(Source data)
══════

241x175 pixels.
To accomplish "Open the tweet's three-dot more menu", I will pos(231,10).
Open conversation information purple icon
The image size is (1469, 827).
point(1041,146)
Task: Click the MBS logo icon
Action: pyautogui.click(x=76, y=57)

══════

WRITTEN EXERCISE |
Rewrite every entry with "accomplish" swapped for "complete", leaving all other text unchanged.

THE RESPONSE |
241x175 pixels.
To complete "Open the tweet's three-dot more menu", I will pos(231,10).
Open conversation information purple icon
The image size is (1469, 827).
point(1041,146)
Task: Click the MBS logo icon
Action: pyautogui.click(x=76, y=57)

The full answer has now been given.